Prophet Emeritus
- April 15, 1996 – September 22, 2023

Prophet–President of the Church
- April 5, 1978 – April 15, 1996
- Predecessor: W. Wallace Smith
- Successor: W. Grant McMurray
- Reason: Designated successor by W. Wallace Smith
- End reason: Granted emeritus status

Prophet and President Designate
- 1976 – April 5, 1978
- Called by: W. Wallace Smith
- Predecessor: none
- Reason: To assist the Prophet-President
- End reason: Became Prophet–President of the Church

Personal details
- Born: Wallace Bunnell Anthony Smith July 29, 1929 Independence, MO, U.S.
- Died: September 22, 2023 (aged 94) Lee's Summit, Missouri, U.S.
- Residence: Independence Missouri
- Spouse(s): Anne Smith
- Children: 3
- Parents: W. Wallace Smith Rosamund Bunnell Smith

= Wallace B. Smith =

Leader of the RLDS Church (1978–1996)

Wallace Bunnell Smith (July 29, 1929 – September 22, 2023) was an American who was Prophet-President of the Reorganized Church of Jesus Christ of Latter Day Saints (RLDS) (Community of Christ), from April 5, 1978, through April 15, 1996. The son of W. Wallace Smith, he was designated as his father’s successor in 1976 and ordained church president in 1978, when his father retired to emeritus status. Wallace B. Smith was a great-grandson of Joseph Smith (founder of the Latter Day Saint movement), and was a practicing ophthalmologist in the Independence, Missouri, area before accepting ordination to RLDS leadership.
******
**Directions**
A. Duplicate the part of the Wallace B. Smith article starting with "Leader of the" and going on through "to RLDS leadership.".
B. Write the next part of the article on Wallace B. Smith, picking up right after its final sentence.
******
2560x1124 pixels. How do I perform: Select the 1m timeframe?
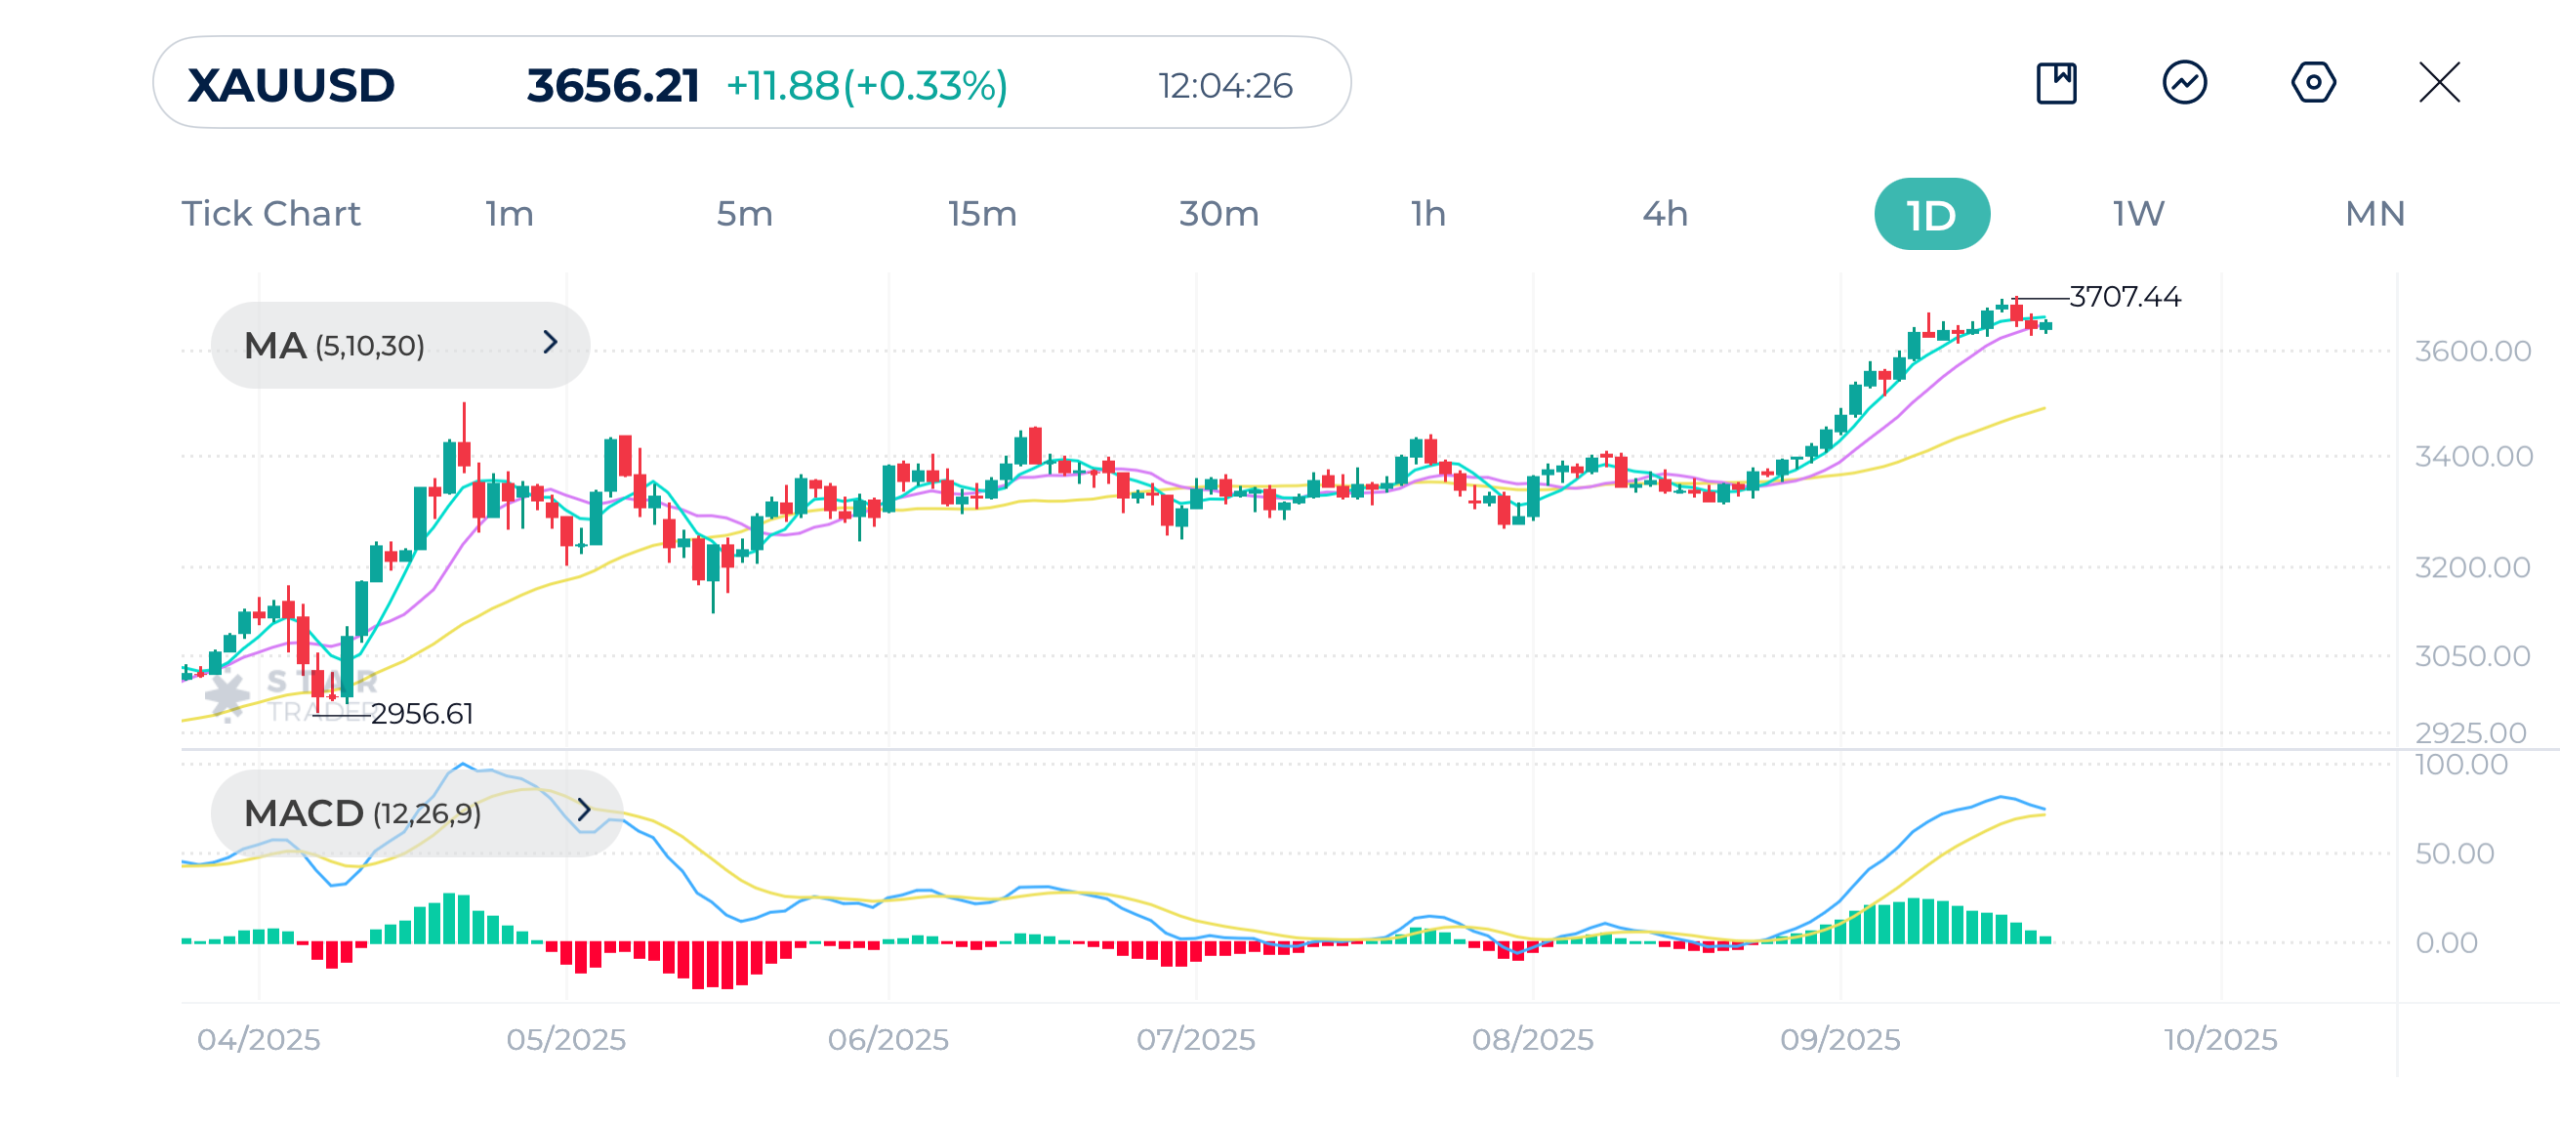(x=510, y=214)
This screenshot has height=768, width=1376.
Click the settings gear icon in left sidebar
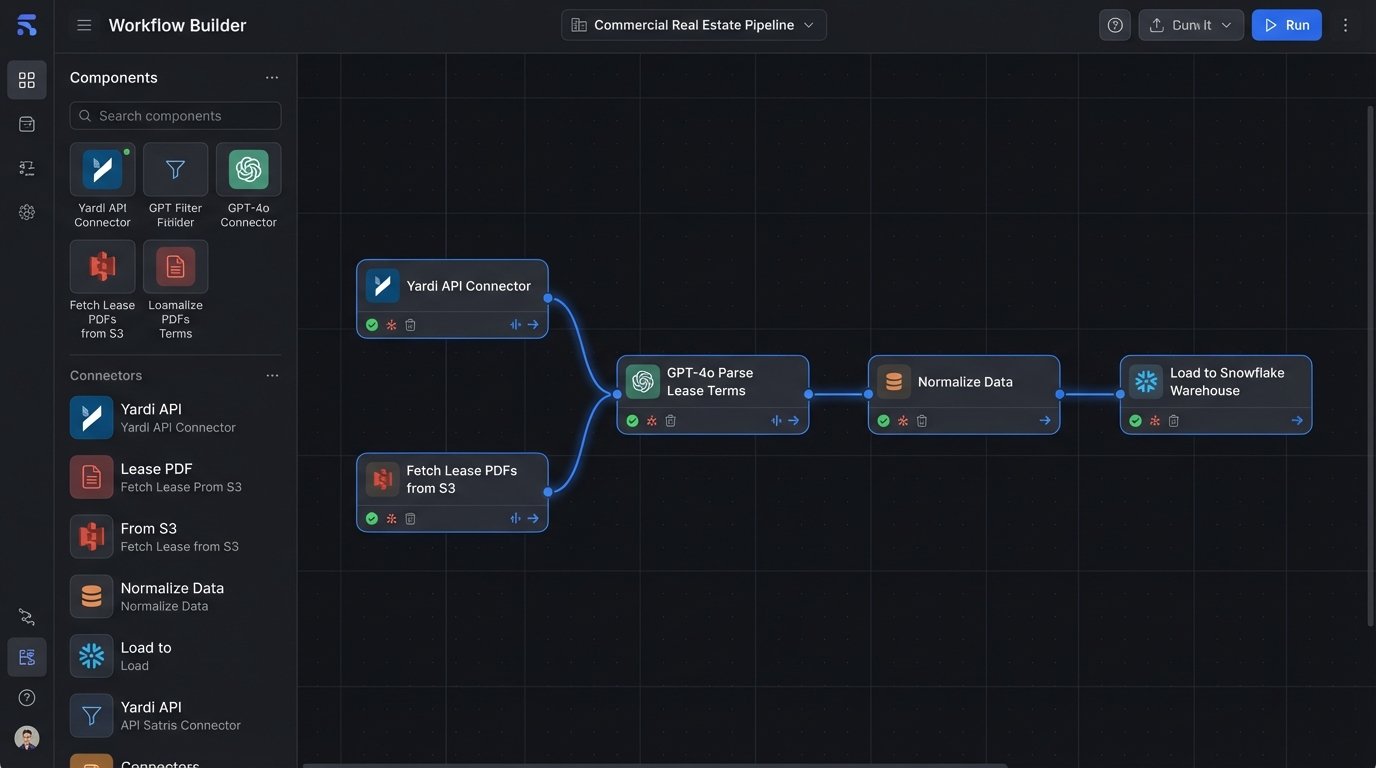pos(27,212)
******
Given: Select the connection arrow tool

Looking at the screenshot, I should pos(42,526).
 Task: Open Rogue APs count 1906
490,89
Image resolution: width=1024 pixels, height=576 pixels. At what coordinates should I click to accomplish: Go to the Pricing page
******
**Expected results**
A.
Leader of the RLDS Church (1978–1996)

Wallace Bunnell Smith (July 29, 1929 – September 22, 2023) was an American who was Prophet-President of the Reorganized Church of Jesus Christ of Latter Day Saints (RLDS) (Community of Christ), from April 5, 1978, through April 15, 1996. The son of W. Wallace Smith, he was designated as his father’s successor in 1976 and ordained church president in 1978, when his father retired to emeritus status. Wallace B. Smith was a great-grandson of Joseph Smith (founder of the Latter Day Saint movement), and was a practicing ophthalmologist in the Independence, Missouri, area before accepting ordination to RLDS leadership.

B.
As president, Smith authorized construction of the church’s temple in Independence, Missouri, which occurred from 1990 to 1994. His presidency also promoted a church conference vote on April 5, 1984, which approved ordination of women to priesthood offices: The first ordination took place on November 17, 1985. Smith is credited with being one of the first church leaders to formally propose a name-change for the church, at a Joint Council retreat in 1994. At the subsequent World Conference in 1996, the proposed name change (to "Community of Christ" from "Reorganized Church of Jesus Christ of Latter Day Saints") was not approved by a majority vote, but conference approval did take place during the April 2000 World Conference, four years after Smith's retirement as the church's prophet-president.

On September 19, 1995, Smith announced he was retiring as prophet, seer and revelator of the church, and designated W. Grant McMurray as his successor. Smith formally retired on April 15, 1996, at which time his successor McMurray was ordained in a ceremony at the RLDS Auditorium. Smith was designated "President Emeritus," as his father likewise had been designated in 1978 upon ordination of his son.

Wallace B. Smith died on September 22, 2023, at the age of 94.

== Sources ==
- Vanel, Chrystal (2010). "The History of the RLDS Church/Community of Christ in France"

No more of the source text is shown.